++++ EXTRACTED DATA ++++

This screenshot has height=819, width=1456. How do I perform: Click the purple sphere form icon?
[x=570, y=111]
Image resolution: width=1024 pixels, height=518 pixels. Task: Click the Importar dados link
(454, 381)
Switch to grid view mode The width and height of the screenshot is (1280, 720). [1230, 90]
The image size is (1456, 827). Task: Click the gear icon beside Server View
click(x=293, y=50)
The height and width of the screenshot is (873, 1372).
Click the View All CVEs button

++++

- _EXERCISE AIM_:
Rewrite the rows above as a numbered list, leaving out any blank lines.

- _EXPECTED ANSWER_:
1. This screenshot has height=819, width=1456. How do I perform: Click the purple sphere form icon?
2. [x=570, y=111]
3. Image resolution: width=1024 pixels, height=518 pixels. Task: Click the Importar dados link
4. (454, 381)
5. Switch to grid view mode The width and height of the screenshot is (1280, 720). [1230, 90]
6. The image size is (1456, 827). Task: Click the gear icon beside Server View
7. click(x=293, y=50)
8. The height and width of the screenshot is (873, 1372).
9. Click the View All CVEs button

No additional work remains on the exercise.